Desde que os primeiros acordos de leniência começaram a ser assinados no Brasil, a partir da Lava Jato, dois aspectos ganharam destaque. De um lado, as cifras incluídas abriam a perspectiva de recuperação de uma parcela dos prejuízos decorrentes da rede de corrupção revelada nas investigações. Levando-se em conta apenas os grandes casos (confira quadro ao final da reportagem), a soma representava um montante de R$ 19 bilhões. Em contrapartida, a falta de um balcão único de negociação e a possibilidade de cada tratativa concluída com um órgão ser questionada por outra instância governamental, colocava em xeque a segurança jurídica desses acordos, bem como a de recuperação dessas empresas.

Um fato recente sinaliza uma mudança nesse quadro. Na segunda-feira 9, a Odebrecht assinou um acordo de leniência com a Controladoria-Geral da Unão (CGU) e a Advocacia-Geral da União (AGU), no qual se comprometeu a pagar R$ 2,72 bilhões até 2040. As parcelas anuais serão corrigidas gradativamente e a cifra poderá atingir, ao final do prazo, R$ 6,8 bilhões. Mais que o montante, outro aspecto chamou a atenção: a companhia foi o primeiro entre os grandes grupos investigados a entrar em acerto com mais de um órgão do governo. No fim de 2016, a construtora já havia fechado outro acordo, de R$ 3,8 bilhões, com o Ministério Público Federal (MPF). Segundo a CGU, o novo montante será abatido do valor estipulado no trato com o MPF.

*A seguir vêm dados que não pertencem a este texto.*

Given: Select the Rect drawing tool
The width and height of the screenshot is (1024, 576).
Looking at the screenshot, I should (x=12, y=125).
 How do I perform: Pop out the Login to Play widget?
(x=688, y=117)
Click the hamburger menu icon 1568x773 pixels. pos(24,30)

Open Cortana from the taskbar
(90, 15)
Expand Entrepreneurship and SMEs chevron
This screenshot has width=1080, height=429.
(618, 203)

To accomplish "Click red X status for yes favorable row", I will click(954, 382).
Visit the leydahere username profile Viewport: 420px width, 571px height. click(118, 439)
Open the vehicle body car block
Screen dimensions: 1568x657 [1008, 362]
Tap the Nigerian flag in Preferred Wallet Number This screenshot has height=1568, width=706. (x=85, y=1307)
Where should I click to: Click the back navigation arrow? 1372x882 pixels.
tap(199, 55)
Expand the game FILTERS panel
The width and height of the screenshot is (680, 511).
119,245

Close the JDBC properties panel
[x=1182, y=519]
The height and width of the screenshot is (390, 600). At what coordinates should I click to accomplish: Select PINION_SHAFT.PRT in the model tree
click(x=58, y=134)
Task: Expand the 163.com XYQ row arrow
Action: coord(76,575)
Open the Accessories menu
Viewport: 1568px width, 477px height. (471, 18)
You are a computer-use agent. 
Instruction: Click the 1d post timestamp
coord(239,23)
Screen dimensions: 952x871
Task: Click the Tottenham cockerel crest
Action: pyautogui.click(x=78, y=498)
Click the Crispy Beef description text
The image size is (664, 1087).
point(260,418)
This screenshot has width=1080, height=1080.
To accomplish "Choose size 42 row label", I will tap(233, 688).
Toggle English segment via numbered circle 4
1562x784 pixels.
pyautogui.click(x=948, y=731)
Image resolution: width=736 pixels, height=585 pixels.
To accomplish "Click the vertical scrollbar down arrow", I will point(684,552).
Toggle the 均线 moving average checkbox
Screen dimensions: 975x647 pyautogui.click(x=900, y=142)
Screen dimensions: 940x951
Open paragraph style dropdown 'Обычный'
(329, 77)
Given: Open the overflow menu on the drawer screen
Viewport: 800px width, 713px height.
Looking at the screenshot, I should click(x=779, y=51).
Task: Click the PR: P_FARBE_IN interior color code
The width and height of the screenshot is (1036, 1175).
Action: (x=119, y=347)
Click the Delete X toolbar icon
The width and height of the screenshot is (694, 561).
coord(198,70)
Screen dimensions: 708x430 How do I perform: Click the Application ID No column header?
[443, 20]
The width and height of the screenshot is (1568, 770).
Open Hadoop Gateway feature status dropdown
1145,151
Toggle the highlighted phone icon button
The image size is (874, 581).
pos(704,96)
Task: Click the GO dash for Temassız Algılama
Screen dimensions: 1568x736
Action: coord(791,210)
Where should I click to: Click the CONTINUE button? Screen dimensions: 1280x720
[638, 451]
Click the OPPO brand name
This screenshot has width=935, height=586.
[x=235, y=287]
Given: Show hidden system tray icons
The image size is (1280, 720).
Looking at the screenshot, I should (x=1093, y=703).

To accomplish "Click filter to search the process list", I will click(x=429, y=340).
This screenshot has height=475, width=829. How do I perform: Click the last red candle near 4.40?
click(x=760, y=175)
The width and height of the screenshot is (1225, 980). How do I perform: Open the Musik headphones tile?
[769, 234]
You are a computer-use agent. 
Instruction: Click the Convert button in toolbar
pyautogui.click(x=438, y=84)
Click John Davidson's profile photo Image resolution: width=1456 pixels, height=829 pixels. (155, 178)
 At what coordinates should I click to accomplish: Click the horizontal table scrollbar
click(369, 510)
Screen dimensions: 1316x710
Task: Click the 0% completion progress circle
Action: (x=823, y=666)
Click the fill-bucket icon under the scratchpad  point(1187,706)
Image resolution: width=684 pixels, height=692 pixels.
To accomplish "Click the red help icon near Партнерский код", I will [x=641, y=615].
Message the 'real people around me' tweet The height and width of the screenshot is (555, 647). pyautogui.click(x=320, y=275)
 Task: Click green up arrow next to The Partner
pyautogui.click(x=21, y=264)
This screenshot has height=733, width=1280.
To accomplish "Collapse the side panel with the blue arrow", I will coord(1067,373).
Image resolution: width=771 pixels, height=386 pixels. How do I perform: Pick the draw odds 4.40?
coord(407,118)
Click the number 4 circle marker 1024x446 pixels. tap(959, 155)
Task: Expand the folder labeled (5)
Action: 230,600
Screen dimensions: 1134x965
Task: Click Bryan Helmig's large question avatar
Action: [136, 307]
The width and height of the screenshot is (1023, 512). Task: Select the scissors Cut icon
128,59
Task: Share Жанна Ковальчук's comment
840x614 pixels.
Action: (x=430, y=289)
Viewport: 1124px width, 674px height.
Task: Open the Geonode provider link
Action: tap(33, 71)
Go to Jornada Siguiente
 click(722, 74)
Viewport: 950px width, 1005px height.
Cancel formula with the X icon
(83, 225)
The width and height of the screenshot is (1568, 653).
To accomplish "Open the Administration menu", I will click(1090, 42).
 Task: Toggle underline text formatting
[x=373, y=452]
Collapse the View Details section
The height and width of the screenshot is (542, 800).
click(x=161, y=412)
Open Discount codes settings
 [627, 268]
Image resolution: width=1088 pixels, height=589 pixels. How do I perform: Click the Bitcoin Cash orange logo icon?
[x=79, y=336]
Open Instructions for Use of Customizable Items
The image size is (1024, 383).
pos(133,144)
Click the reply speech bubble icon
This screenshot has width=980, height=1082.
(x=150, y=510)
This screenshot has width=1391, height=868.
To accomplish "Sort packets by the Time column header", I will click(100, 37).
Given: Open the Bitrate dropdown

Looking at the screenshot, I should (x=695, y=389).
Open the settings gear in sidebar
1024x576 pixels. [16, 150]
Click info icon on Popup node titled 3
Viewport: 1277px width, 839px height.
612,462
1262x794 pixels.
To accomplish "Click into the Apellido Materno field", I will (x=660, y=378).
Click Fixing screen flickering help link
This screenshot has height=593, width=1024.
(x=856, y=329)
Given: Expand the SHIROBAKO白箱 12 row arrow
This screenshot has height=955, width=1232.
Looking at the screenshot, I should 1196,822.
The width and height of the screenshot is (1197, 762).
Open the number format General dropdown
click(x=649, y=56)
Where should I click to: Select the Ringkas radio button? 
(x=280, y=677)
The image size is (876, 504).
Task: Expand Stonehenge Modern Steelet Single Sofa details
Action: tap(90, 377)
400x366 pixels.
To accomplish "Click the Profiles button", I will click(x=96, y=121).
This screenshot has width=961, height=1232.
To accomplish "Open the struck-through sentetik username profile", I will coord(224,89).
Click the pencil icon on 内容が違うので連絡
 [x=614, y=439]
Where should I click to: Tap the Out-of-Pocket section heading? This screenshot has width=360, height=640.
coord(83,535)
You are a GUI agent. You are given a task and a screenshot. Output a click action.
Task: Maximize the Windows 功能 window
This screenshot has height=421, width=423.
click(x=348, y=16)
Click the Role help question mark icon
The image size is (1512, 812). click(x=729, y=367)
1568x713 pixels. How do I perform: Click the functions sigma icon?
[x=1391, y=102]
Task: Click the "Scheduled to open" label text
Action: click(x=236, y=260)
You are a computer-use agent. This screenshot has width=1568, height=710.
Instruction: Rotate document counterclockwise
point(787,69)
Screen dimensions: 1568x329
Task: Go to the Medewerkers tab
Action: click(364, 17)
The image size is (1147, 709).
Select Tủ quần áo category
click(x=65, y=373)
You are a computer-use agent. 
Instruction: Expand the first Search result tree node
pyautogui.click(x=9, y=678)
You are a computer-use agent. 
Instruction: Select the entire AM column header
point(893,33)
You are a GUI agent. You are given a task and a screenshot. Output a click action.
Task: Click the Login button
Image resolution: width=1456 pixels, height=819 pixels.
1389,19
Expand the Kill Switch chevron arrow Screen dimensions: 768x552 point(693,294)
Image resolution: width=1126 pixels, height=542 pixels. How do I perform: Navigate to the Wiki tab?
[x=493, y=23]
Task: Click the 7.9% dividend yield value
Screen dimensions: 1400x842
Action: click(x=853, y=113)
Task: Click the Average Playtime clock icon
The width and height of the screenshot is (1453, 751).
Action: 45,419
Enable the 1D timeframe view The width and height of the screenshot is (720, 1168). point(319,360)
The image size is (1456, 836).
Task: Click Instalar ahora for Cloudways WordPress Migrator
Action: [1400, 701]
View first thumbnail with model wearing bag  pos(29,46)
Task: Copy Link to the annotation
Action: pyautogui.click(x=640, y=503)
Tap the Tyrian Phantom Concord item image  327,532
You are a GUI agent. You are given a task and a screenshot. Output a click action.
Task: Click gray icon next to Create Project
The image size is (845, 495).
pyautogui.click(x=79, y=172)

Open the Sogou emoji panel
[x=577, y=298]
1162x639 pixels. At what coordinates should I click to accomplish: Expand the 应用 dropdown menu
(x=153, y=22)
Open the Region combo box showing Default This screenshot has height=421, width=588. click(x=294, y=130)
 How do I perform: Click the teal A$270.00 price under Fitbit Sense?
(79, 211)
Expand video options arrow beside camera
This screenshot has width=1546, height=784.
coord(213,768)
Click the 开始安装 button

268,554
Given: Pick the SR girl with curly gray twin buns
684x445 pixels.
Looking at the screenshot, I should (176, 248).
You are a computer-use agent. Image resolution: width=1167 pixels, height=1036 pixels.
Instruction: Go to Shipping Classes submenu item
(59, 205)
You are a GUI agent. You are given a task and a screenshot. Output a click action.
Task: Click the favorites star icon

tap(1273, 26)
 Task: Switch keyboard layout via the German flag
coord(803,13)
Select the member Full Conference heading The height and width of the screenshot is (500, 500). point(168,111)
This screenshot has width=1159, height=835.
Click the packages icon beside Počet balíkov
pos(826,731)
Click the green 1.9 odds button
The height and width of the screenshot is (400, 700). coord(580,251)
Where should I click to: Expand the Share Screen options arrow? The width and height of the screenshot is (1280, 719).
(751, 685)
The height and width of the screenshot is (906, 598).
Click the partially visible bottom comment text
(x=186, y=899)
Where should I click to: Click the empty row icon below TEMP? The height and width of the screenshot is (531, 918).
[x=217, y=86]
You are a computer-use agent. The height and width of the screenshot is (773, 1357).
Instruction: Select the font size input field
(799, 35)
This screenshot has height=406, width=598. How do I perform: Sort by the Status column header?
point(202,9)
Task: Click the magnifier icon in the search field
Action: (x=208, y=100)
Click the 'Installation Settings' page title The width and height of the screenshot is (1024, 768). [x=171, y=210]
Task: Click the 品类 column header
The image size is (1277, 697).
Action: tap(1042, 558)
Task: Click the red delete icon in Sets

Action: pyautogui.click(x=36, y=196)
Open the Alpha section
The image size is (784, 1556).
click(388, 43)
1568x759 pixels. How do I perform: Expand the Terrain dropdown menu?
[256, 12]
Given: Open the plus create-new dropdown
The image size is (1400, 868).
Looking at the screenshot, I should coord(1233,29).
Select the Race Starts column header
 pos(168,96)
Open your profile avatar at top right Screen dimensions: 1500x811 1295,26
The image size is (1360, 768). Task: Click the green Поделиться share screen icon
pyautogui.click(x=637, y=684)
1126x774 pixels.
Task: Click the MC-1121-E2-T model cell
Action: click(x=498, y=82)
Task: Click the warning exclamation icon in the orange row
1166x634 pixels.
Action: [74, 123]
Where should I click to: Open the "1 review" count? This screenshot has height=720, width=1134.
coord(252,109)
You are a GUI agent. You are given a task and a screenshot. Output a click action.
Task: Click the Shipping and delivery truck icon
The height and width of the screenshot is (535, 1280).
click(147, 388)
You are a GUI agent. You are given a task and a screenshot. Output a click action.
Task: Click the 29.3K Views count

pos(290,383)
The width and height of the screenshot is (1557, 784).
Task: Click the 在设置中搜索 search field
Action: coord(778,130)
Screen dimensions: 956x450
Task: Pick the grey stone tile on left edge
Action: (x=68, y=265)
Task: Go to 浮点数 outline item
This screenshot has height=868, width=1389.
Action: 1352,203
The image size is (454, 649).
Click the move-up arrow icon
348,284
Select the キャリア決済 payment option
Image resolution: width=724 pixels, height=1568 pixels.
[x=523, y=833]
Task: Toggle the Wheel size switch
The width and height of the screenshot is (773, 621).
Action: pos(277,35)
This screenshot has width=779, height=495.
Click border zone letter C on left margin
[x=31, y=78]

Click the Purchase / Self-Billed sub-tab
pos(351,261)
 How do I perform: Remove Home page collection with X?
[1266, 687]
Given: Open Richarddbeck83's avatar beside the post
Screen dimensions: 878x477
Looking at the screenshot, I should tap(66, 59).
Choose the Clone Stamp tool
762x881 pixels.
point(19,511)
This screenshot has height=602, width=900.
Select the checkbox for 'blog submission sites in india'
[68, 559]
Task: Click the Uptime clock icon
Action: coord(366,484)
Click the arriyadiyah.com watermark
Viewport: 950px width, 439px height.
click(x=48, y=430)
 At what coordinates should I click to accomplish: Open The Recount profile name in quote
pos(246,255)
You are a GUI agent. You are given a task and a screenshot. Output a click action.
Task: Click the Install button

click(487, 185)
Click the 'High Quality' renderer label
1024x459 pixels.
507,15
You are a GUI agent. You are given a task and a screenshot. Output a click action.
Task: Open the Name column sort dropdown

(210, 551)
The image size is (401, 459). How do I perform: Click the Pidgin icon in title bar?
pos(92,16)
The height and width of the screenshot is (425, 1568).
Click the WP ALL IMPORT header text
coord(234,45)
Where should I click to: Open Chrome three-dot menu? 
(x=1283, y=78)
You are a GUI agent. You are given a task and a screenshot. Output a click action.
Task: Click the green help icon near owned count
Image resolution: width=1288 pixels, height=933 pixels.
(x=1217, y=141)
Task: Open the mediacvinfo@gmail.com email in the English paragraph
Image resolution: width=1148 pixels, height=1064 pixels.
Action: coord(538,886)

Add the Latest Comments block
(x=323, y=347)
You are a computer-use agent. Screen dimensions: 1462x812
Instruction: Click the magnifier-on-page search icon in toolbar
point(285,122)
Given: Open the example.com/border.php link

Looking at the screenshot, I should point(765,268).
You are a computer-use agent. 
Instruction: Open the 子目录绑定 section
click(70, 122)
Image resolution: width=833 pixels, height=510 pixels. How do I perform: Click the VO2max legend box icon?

Em nota, a Odebrecht ressaltou que o acordo “fortalece a segurança jurídica” e permite à empresa “avançar de forma mais sustentável na retomada do crescimento”. Fontes ouvidas pela DINHEIRO também destacaram o fato. “Seria ainda mais simbólico se o Tribunal de Contas da União tivesse participado”, diz Sandro Cabral, professor do Insper. Na quarta-feira 11, ministros do TCU rejeitaram um recurso do corpo técnico do órgão, que alegava a sonegação de informações por parte da CGU e da AGU durante a negociação.

Para Karla Linin Maeji, sócia do escritório TozziniFreire Advogados, mesmo com ruídos, há avanços. “O cenário é completamente diferente do que víamos há um ano”, diz. “As autoridades começam a respeitar os acordos feitos por outros órgãos. Ou já estão sentando na mesma mesa para negociar.” Giovanni Falceta, também sócio na área de compliance do mesmo escritório, traça um paralelo entre a Foreign Corrupt Practies Act, que, desde 1977, regula essas práticas nos EUA, e a lei brasileira, que entrou em vigor em 2014. “Nos EUA, esse modelo só foi ajustado em meados da década de 1990”, afirma. “Aqui, os papéis estão se consolidando até que rapidamente. Pouco a pouco, cada ator vai entender sua função nesse processo.”